RabbitMQ: Automatic retries with increasing delay
I have finally implemented a solution to automatic retries for a RabbitMQ message queue. I have pointed out the problem of retrying failed messages with a delay in a previous post.
I am still sad there is no ready-to-use solution and you have to write code yourself to make this work, but well. At least it is a solution.
You can find an example project in python here: https://github.com/andreas-mausch/rabbitmq-with-retry-and-delay
The concept is heavily inspired by https://devcorner.digitalpress.blog/rabbitmq-retries-the-new-full-story/.
1. Breakdown
So we have a bunch of extra exchanges and queues for this approach.
The main difference to Cyril's solution is that we don't re-send the message to a queue directly, but rather to it's original exchange with it's routing key.
One good thing though is: We can use this retry-block for as my queues as we like. It doesn't have to be repeated for each queue. Phew.
So we can set up a number of retries in our code, each having a delay time.
When a message still couldn't be delivered after the last delay, it
is finally sent to the retry-dead-letter-exchange
.
There, an admin can look regulary which messages had problems to be consumed.
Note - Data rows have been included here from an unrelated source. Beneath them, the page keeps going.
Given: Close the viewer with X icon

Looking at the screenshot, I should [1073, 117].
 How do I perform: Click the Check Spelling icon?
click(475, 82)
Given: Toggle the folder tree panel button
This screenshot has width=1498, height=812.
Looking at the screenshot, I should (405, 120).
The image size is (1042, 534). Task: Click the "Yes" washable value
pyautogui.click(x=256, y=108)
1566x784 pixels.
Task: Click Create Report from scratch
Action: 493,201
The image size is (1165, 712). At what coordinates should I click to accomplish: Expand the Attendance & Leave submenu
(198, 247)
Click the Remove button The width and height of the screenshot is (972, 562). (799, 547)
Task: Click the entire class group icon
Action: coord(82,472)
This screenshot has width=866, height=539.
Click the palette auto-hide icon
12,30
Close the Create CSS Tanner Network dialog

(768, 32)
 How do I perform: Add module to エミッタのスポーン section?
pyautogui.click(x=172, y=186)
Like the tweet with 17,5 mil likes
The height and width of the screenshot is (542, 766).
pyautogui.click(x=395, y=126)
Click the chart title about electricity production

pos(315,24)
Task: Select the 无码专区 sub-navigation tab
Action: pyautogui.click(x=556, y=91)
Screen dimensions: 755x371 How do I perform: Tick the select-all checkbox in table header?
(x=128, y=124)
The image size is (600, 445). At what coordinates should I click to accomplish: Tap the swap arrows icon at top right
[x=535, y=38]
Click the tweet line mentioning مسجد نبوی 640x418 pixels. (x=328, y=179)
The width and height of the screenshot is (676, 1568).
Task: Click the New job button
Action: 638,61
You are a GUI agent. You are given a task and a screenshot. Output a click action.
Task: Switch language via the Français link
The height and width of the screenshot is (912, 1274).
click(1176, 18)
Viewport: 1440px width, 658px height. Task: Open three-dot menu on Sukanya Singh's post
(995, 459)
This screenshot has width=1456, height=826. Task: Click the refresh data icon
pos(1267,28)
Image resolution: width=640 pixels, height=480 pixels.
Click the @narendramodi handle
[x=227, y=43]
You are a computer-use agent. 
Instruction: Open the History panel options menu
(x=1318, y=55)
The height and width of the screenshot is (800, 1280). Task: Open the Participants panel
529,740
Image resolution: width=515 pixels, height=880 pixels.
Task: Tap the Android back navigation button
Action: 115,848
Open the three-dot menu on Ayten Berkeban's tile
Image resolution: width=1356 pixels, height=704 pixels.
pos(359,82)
In the example code the retry delays are:
- 5 seconds
- 2 minutes
- 30 minutes
- 6 hours
- 2 days
My example also covers the case of having a quorum queue, and here it is a bit disappointing:
Even though you can still use the retry mechanism via x-delivery-limit
, the retries will
still be immediate.
If you want to have increasing delay here as well, you must skip the automatic quorum queue
mechanism by setting requeue=False
in case of an error, so the dead-letter-exchange
(retry-error-exchange
) will be used instead.
2. Why do we need a delay exchange?
First, I was surprised we need that second exchange in the retry-block. Why not just have a single one?
The reason is: In order for x-delay
to work, we need an exchange of the type x-delayed-message
.
So we have the choice of either making our normal exchanges all of this type, or
rather have only a single place for this exception.
And the retry-error-exchange
cannot be the exchange to be x-delay-message
, because
at this point the message doesn't have the x-delay
header yet.
3. Error handling
So we have covered the case something goes wrong inside our consumer.
In case there is a problem in the consumers of the retry-error-queue
or the retry-delay-queue
themselves,
we define a dead letter exchange for them as well, and it is also the retry-dead-letter-exchange
.
Now we keep all non-consumable messages for analysis: even if all retries failed and even if there was a processing problem inside the retry handlers.
4. RabbitMQ Delay Plugin
One more downside to this solution: We cannot just use the basic RabbitMQ docker image anymore, because we need to have the delayed-message-exchange enabled.
See Scheduling Messages with RabbitMQ.
I use heidiks/rabbitmq-delayed-message-exchange:3.13.3-management
for now, but we'll
see how well this is maintained over time.